2015 film by Kazuchika Kise

Ghost in the Shell: The New Movie (攻殻機動隊 新劇場版, Kōkaku Kidōtai Shin Gekijō-ban), also known in Japan as Ghost in the Shell: The Movie or New Ghost in the Shell, is a 2015 Japanese animated science fiction film directed by Kazuya Nomura. A continuation of the Ghost in the Shell: Arise original video animation, The New Movie is the first film in the series since Ghost in the Shell: Stand Alone Complex – Solid State Society in 2006, and the first theatrical film since Ghost in the Shell 2: Innocence in 2004. The film is a continuation of Pyrophoric Cult (the final episode of Arise), and ties up loose ends from that arc.

==Premise==

Set after the events of Arise, the film involves the assassination of the Prime Minister of Japan which is publicly described as the "greatest event since the war". It is up to Public Security Section 9, led by Major Motoko Kusanagi, to discover the true nature of the murder. They are aided by the Prime Minister's son, Osamu Fujimoto.

==Voice cast==

| Character | Japanese voice actor | English dubbing actor |
|---|---|---|
| Motoko Kusanagi | Maaya Sakamoto | Elizabeth Maxwell |
| Daisuke Aramaki | Ikkyuu Juku | John Swasey |
| Batou | Kenichirou Matsuda | Christopher Sabat |
| Togusa | Tarusuke Shingaki | Alex Organ |
| Ishikawa | Shunsuke Sakuya | Brandon Potter |
| Saito | Takuro Nakakuni | Marcus D. Stimac |
| Paz | Youji Ueda | Jason Douglas |
| Borma | Kazuya Nakai | Phil Parsons |
| Logicoma | Miyuki Sawashiro | Jad Saxton |
| Kurtz | Mayumi Asano | Mary Elizabeth McGlynn |
| Tsumugi | Kenji Nojima | Eric Vale |
| Robert Lee | Mugihito | Bradley Campbell |
| Chris | Megumi Han | Trina Nishimura |
| Richard Wong | Atsushi Miyauchi | Kenny Green |
| Osamu Fujimoto | NAOTO | David Matranga |

==Production==
A new theatrical title in the Ghost in the Shell series was announced on September 5, 2014, on the official Japanese Ghost in the Shell: Arise website. The site confirmed the film would see a 2015 release, and labelled the upcoming film as the "further evolution [of the series]". On January 8, 2015, a short teaser trailer was revealed for the project unveiling a redesigned Major more closely resembling her appearance from the older films. The trailer listed Kazuya Nomura as the director, Kazuchika Kise as the character designer, Toru Okubo as the animation director, Tow Ubukata as the screenplay writer and Cornelius as the composer. The film was announced with a tentative release of "early summer of 2015" in Japanese theaters.

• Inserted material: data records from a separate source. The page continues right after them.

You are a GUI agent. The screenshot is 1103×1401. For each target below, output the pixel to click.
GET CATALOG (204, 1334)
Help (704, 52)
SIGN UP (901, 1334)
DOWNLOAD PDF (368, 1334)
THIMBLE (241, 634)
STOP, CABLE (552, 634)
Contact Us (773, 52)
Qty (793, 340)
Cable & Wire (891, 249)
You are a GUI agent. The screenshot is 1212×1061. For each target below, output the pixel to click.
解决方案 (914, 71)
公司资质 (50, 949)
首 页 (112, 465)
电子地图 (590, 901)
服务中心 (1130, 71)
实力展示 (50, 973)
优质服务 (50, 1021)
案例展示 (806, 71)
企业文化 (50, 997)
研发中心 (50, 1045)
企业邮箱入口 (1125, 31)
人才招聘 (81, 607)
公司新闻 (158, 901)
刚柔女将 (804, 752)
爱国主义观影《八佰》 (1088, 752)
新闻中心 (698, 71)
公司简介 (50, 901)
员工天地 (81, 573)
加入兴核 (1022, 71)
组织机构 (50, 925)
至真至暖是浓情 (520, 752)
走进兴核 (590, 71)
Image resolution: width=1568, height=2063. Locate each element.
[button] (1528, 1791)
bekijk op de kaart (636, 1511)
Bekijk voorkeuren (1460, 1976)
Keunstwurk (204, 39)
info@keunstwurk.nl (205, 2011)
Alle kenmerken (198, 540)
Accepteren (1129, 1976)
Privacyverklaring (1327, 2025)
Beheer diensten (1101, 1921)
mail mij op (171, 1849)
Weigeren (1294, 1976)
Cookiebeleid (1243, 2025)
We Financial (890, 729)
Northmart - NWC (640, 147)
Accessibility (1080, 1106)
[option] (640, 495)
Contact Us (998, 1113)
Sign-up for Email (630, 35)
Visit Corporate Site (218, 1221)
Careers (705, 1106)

On March 20, the official website for The New Movie was updated with a teaser trailer showing thirty seconds of footage. The character designs of Section 9 were revealed to be more closely resembling the Arise series, rather than other incarnations of the characters. The trailer announced the film's Japanese premiere date of June 20, 2015. The film's main theme, "Mada Ugoku" by Maaya Sakamoto and Cornelius, was announced on March 25 alongside another track made for the movie titled "Anata o Tamotsu Mono". Both were released in a collectible compact disc on June 17, 2015. Sandaime J Soul Brothers' member, NAOTO, made his debut as a voice actor in The New Movie, starring in the role of a new character named Osamu Fujimoto. Fujimoto is described as the son of the fictional Japanese Prime Minister featured in the film.

A full trailer depicting scenes from the film was released on May 29, 2015, revealing many returning characters from Arise as well as mention of the Fire Starter hacker. A twelve-minute preview of footage from the film was released publicly on June 9 as promotion before its Japanese premiere. The film was released on June 20, 2015, in Japanese theaters. On July 25, it was announced by Funimation at the 2015 Otakon anime convention that the film would receive a localized theatrical run in Western territories under the title of Ghost in the Shell: The Movie, later changed to Ghost in the Shell: The New Movie.

==Promotion==

===Virtual Reality Diver===

A promotional poster for Virtual Reality Diver, used at TGS 2015

On September 14, 2015, Production I.G. announced a 10-minute virtual reality short film titled Kōkaku Kidōtai - Shin Gekijōban: Virtual Reality Diver based on The New Movie. The short film is described as an "original story" presented in "360° 3D video" and plays through the use of the Oculus Rift virtual reality headset, releasing worldwide on both the Apple App Store and Google Play in the fourth quarter of 2015. A three-minute demonstration trailer of Virtual Reality Diver was shown at the 2015 Tokyo Game Show. It was input through a single 2D channel, rather than the 3D input planned for the final product, in order to present it to a larger press through the six-meter hemispherical display. In subsequent press releases, many outlets released tilted photographs of the trailer.

Virtual Reality Diver is part of Production I.G.'s "SIGN" project, an effort to create a "bodily sensation of being in another world" and to "combine futuristic technology with art". It is a collaborative effort with graphics design studio "WOW". Staff from Production I.G. includes Mikio Gunji as executive producer, Atsunori Maeshima as producer, and Hiroyuki Ogino as an assistant. Staff from WOW includes Nobumichi Asai as creative director, Toshiyuki Takahei as technical director, and Satoru Itoya as technical producer. The voice work in the film features Maaya Sakamoto as Major Kusanagi, Kenichirou Matsuda as Batou, Miyuki Sawashiro as the Logicoma, Ryota Takeuchi as original character Okitatsu Oribe and Sayaka Ohara as Yuri.

==Releases==
Ghost in the Shell: The New Movie was released on Japanese home video (Blu-ray and DVD) on October 28, 2015, under the Bandai Visual label. Special features included on the home release are an audio commentary overdubbing the film, a second disc with footage from "Ghost in the Shell All Night" that features cast interviews with previous directors and producers in the franchise (including Mamoru Oshii, Kenji Kamiyama, Tow Ubukata among others), as well as commercials, trailers and a promotional video. The New Movie was given a limited release in American cinemas on the 10th, 11th, and 16 November 2015.

==Reception==
Ghost in the Shell: The New Movie has received mostly positive reception. Richard Eisenbeis of Kotaku called the film a "solid addition to the franchise and a great capstone to the often shaky Arise story", praising the action scenes in particular as "excellent from start to finish". His criticisms of the film were on the reliance of homages to other Ghost in the Shell property, saying that "homages are fine; but like any trope in film, they lose their charm if you use them too often". He ended his review wishing to see further exploration into the Arise universe, albeit satisfied with Arise as a whole.

The film grossed $1,713,406 at the box office.